我有一位女士正在给我发电话号码。他们以凌乱的方式发送。每次。所以我想从Skype复制她的整个邮件并让批处理文件解析保存的.txt文件,只搜索10个连续数字。
例如,她发给我:
Hello more numbers for settings please,
WYK-0123456789
CAMP-0123456789
0123456789
Include 0123456789
This is an urgent number: 0123456789
TIDO: 0123456789
Send to> 0123456789
它非常混乱,唯一的常数是10位数。
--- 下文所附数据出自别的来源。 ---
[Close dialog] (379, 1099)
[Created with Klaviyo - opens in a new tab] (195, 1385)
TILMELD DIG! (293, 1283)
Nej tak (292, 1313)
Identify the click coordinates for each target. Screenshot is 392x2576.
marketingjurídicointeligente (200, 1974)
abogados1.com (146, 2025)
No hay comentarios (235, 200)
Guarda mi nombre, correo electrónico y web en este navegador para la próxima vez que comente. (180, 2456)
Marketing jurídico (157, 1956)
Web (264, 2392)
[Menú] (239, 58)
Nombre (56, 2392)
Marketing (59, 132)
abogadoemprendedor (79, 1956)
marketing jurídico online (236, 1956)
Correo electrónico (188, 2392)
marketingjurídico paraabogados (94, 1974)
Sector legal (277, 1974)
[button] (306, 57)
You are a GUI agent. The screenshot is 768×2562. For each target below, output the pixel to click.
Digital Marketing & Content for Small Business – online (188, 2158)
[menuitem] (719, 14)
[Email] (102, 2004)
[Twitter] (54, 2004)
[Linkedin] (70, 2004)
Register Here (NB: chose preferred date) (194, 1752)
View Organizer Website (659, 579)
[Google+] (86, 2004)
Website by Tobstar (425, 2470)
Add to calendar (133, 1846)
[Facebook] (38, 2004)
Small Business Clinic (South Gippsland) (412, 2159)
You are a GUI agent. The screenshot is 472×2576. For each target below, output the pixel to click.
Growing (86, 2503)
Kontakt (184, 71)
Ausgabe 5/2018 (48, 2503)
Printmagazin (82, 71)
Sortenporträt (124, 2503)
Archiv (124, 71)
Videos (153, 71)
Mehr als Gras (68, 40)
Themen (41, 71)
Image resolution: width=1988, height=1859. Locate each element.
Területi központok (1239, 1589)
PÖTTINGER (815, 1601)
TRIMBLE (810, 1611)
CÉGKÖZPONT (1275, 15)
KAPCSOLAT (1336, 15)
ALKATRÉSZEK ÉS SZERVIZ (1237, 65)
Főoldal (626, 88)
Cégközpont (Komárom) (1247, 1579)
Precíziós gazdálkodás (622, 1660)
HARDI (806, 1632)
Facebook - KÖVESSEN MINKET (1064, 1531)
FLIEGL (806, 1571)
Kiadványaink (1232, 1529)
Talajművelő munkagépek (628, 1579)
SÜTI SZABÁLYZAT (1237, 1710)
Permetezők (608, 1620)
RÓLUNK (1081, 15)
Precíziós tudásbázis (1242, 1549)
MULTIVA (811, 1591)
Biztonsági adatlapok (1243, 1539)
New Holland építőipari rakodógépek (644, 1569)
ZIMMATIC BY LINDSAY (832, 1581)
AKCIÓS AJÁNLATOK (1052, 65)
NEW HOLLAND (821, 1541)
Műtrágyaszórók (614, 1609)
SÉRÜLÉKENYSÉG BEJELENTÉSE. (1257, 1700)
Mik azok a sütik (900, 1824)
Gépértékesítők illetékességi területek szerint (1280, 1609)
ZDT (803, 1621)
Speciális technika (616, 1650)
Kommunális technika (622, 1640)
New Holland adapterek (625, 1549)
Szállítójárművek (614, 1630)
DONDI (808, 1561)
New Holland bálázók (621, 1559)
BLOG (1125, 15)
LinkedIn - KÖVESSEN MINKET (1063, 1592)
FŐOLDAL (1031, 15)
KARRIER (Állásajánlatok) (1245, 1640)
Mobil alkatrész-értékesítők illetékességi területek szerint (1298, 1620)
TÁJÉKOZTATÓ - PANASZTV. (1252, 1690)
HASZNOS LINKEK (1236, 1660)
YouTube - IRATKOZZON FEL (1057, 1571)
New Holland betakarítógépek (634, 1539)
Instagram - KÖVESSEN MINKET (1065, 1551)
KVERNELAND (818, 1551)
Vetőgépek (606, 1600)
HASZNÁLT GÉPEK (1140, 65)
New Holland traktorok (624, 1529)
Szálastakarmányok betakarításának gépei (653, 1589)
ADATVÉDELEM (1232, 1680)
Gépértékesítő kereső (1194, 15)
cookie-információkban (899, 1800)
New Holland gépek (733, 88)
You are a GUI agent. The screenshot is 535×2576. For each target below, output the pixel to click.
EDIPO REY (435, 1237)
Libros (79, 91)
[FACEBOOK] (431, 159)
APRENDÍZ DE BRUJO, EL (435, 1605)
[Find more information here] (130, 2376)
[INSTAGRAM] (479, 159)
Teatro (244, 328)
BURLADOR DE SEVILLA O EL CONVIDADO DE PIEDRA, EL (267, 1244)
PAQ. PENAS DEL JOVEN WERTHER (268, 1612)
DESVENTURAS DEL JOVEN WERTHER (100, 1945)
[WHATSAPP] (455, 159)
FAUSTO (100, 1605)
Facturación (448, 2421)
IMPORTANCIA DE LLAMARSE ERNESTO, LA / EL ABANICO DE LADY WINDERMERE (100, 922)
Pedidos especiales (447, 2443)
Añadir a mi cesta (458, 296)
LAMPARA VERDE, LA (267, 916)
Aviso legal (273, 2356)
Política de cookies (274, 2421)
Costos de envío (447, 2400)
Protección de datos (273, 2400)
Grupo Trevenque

所以我想.bat文件有些人如何扫描这个怪物并给我留下如下内容:
例如我想要的:
0123456789
0123456789
0123456789
0123456789
0123456789
0123456789
0123456789
我尝试了下面的this
@echo off
setlocal enableDelayedExpansion
(
for /f %%A in (
'findstr "^[0-9][0-9][0-9][0-9][0-9][0-9][0-9][0-9][0-9][0-9]" yourFile.txt'
) do (
set "ln=%%A"
echo !ln:~0,9!
)
)>newFile.txt
不幸的是,只有当每行的开头以10位数开头并且在10位数位于行的中间或末尾的情况下,它才有用。
答案 0 :(得分:2)
不幸的是,以一般方式解决这个问题非常困难。下面的批处理文件正确地从您的示例文件中获取数字,但如果您的真实数据包含具有不同格式的数字,则程序将失败...当然,在这种情况下,只需要包含新格式在程序中!的 %_N_000DNC_MPF
;$PATH=/_N_WKS_DIR/_N_000DNC_WPD
; TRANSFER DNC
; !!! A NU SE STERGE !!!
; PROG:52343001
M30
%_N_DR_LIBER_BROSA_MPF
;$PATH=/_N_WKS_DIR/_N_ACASA_WPD
;PROGRAM LIBER BROSA DREAPTA
;RECHTE SPINDEL LEEREN
CHANDATA(2)
STOPRE
RE_SP2_SOLL_WZG="0" ;"LAMAJ_20_RAD" ;"MULTI_CDR_LUNG" ;"0"
RE_WZW
G04 F5
M30
%_N_STG_LIBER_BROSA_MPF
;$PATH=/_N_WKS_DIR/_N_ACASA_WPD
;PROGRAM LIBER BROSA STG.
;LINKE SPINDEL LEEREN
CHANDATA(1)
LI_SP1_SOLL_WZG="0" ; "DECKEL";"BURGHIU_39";"0"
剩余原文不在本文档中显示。